Einen nahezu salomonischen Vorschlag machte Projektleiterin Mandy Treetzen. „Der Manager muss von allen getragen werden“, sagte sie. Auf der einen Seite beschäftigten sich Verwaltung und Politik mit der Stelle, andererseits seien es auch die Nutzer des Hauses. Dazu zählten nicht nur Musikschule, Volkshochschule, die Oldesloer Bühne und der Verein Klangstadt. Hinzu kämen Bildhauer, Maler und der Fotoclub.

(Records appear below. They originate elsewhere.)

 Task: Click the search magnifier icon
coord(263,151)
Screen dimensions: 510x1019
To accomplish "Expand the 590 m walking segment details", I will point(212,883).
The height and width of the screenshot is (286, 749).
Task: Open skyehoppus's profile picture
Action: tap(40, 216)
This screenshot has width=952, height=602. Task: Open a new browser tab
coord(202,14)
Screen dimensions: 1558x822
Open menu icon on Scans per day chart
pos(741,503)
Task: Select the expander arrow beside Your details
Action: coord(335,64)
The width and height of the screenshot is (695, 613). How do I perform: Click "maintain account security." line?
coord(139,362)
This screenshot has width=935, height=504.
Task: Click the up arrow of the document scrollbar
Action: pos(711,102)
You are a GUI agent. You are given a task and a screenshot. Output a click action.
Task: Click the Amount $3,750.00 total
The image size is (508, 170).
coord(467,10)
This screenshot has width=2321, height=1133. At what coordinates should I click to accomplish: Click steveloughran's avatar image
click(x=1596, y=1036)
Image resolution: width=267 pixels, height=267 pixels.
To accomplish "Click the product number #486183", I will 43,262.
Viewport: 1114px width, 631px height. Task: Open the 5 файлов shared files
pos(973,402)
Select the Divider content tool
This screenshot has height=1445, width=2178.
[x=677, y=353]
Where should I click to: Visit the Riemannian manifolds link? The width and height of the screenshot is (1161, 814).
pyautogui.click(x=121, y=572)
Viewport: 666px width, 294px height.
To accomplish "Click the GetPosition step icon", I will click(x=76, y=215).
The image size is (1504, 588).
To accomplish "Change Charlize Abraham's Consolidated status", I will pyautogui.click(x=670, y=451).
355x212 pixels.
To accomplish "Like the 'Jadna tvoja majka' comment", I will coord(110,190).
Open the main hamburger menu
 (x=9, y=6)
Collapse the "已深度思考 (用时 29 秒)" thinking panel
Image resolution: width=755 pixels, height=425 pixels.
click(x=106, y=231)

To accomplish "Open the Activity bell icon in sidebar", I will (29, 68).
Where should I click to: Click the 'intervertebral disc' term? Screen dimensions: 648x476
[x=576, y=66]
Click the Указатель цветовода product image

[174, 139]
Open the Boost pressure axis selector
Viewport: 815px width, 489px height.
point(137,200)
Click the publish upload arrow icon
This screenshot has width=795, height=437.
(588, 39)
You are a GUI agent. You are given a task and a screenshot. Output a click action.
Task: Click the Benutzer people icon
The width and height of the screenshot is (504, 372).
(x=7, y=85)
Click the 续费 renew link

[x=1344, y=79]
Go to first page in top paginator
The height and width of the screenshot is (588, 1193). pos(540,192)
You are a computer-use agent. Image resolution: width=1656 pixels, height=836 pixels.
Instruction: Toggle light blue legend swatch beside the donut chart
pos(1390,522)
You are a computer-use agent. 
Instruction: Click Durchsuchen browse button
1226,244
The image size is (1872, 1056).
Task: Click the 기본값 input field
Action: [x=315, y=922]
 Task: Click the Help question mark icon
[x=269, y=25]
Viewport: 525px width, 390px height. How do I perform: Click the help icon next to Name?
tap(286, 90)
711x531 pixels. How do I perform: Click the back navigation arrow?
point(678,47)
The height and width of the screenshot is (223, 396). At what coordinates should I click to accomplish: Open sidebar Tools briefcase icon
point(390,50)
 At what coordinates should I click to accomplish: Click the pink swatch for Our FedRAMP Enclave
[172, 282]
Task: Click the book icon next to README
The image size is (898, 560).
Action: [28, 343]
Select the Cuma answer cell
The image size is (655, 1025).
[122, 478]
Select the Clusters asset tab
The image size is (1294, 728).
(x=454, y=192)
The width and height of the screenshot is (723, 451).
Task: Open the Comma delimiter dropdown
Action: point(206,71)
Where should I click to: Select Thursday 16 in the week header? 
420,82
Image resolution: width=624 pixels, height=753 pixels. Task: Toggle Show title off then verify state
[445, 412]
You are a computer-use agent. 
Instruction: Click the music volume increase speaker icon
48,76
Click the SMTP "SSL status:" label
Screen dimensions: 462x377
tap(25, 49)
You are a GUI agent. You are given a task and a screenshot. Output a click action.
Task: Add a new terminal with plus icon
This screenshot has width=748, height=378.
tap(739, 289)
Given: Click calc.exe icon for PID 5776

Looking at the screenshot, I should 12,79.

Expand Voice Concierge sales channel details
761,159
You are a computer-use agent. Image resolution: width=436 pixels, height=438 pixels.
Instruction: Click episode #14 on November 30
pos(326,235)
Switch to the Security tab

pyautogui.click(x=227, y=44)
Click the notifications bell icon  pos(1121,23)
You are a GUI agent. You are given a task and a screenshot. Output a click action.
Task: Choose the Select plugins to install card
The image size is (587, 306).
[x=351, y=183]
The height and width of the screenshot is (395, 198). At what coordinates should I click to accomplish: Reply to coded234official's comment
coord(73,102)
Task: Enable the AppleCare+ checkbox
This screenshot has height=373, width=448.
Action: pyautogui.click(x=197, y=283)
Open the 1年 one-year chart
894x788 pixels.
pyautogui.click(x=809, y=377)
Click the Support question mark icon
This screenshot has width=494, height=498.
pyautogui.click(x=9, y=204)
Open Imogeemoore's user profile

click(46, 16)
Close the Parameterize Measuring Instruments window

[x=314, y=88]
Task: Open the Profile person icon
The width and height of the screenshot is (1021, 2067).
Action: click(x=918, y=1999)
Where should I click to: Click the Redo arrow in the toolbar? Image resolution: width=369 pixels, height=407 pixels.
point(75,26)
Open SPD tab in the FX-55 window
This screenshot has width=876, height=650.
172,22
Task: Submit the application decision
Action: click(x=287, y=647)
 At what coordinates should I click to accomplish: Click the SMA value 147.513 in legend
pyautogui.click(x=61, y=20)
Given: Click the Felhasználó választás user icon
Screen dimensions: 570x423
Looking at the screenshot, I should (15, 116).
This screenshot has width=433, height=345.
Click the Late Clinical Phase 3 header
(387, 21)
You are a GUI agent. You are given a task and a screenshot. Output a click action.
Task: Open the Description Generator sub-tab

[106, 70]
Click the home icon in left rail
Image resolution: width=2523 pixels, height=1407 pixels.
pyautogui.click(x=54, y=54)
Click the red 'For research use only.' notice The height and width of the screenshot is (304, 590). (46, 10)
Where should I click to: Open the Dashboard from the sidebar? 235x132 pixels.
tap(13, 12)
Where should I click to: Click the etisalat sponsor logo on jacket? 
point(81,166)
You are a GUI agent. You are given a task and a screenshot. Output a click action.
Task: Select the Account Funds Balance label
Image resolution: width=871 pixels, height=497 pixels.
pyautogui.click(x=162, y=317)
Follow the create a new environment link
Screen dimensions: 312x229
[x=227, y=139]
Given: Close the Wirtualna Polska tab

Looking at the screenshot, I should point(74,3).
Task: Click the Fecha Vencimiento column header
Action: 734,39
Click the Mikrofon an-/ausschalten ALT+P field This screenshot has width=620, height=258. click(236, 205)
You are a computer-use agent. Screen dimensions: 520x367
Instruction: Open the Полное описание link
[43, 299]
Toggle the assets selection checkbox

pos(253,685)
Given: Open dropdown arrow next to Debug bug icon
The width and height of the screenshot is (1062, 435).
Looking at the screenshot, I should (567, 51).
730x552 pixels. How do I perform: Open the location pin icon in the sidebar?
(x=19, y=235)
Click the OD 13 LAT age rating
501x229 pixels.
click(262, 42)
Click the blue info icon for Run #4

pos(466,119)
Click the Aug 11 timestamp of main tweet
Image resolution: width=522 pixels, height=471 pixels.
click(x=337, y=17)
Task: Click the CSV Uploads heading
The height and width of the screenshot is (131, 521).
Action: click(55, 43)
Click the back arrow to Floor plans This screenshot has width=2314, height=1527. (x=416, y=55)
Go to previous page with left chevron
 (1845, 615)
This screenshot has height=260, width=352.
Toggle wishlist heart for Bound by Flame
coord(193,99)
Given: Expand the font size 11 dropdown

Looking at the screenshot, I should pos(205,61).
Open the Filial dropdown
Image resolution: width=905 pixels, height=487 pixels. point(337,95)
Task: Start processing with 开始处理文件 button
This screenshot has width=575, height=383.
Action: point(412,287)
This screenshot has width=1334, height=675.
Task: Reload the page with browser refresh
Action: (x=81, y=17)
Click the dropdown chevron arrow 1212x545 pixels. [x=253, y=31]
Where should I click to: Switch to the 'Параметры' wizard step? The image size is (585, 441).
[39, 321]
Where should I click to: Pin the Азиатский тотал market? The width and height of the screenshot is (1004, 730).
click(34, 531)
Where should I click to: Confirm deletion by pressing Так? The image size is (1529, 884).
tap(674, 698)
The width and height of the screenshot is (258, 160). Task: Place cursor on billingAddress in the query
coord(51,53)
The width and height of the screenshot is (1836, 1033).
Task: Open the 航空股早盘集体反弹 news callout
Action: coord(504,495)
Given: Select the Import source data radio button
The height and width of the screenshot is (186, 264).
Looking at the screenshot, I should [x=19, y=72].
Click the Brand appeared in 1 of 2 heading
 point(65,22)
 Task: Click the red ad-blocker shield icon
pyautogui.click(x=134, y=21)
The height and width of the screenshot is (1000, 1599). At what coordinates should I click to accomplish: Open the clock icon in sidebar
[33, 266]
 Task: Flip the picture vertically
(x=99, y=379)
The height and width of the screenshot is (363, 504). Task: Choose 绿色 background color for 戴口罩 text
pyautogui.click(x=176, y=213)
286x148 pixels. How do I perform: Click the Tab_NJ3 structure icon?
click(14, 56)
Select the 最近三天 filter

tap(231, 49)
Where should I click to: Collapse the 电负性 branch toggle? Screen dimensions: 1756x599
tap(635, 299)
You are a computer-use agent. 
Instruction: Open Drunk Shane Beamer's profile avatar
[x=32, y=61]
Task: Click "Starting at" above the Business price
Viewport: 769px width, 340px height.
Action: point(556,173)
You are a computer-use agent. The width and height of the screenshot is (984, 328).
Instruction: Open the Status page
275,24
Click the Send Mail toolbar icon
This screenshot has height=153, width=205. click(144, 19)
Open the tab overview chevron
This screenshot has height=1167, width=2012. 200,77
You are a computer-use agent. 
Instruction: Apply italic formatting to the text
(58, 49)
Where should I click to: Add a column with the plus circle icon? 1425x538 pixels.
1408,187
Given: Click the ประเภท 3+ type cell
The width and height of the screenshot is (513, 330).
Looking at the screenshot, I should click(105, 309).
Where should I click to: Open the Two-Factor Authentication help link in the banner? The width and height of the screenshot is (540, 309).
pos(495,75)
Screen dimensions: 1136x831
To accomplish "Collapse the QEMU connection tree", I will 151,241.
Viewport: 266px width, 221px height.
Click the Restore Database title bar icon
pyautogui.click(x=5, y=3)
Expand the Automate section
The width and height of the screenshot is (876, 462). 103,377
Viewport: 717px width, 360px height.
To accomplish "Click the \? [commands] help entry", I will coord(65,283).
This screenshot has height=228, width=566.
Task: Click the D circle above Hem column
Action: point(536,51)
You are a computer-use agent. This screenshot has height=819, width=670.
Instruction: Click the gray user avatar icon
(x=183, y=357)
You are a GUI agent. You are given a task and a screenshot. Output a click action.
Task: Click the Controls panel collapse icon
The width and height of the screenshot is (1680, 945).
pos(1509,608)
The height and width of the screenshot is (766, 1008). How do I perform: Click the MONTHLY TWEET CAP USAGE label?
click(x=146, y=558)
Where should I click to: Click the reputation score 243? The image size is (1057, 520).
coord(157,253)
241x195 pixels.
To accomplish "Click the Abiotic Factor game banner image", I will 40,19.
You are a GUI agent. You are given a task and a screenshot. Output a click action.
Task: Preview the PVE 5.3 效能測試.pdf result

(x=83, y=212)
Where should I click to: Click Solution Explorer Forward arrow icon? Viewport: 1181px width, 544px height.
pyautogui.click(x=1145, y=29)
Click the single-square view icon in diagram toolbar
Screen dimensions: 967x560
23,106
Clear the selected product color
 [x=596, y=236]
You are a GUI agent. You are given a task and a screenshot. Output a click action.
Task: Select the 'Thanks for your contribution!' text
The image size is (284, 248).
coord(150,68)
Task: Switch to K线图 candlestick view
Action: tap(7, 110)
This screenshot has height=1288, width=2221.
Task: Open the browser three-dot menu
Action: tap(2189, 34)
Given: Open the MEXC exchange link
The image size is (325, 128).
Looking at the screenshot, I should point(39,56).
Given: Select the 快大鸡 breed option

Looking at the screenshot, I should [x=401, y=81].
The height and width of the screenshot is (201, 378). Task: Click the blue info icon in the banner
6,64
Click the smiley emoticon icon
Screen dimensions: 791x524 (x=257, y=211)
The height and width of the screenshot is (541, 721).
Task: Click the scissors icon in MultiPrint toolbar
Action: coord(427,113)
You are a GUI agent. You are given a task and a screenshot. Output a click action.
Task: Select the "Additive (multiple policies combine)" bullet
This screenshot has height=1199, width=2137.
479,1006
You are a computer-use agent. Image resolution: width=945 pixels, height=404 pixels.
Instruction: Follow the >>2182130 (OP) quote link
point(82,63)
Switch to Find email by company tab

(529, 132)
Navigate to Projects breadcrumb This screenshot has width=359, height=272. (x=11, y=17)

Eine „Eier legende Wollmilchsau“, die allen sympathisch sei, gebe es aber nicht. Ebenso dürfe die Auswahl eines geeigneten Kandidaten nicht rein auf Äußerlichkeiten basieren, sondern müsse sich auf die fachliche Kompetenz und Zeugnisse stützen, sagte Treetzen. Sie plädierte deshalb für ein mehrstufiges Verfahren, bei dem Vertreter der Stadt und der Parteien mit Hilfe von Beratern zu einem Kriterienkatalog gelangen, der auch mit den Kulturschaffenden abgestimmt wird. Das Votum der Kulturszene könne letztlich zu 20, 30 Prozent in die Entscheidung einfließen. Um die Willensbildung vorzubereiten solle der Arbeitskreis KuB noch im Dezember zu einer Sitzung einberufen werden. Dem stimmten alle mit Ausnahme von Patricia Rohde von den Freien Bürgern für Bad Oldesloe zu.

KuB wächste und gedeiht

Die Bauarbeiten am neuen Kultur- und Bildungszentrum am Beer-Yaakov-Weg sind schon recht weit fortgeschritten. Der Rohbau der Theaterbühne hinter dem einstigen Amtsgerichtsgebäude ist bereits fertiggestellt. In diesen Tagen wurde auch der Estrich für die neue Multifunktionshalle hinter dem historischen Rathaus am gelegt. Parallel dazu wird auch schon kräftig am Innenausbau des ehemalogen Justizgebäudes gewerkelt. Mit den Arbeiten ist die Firma Partnerbau aus Quedlinburg betraut.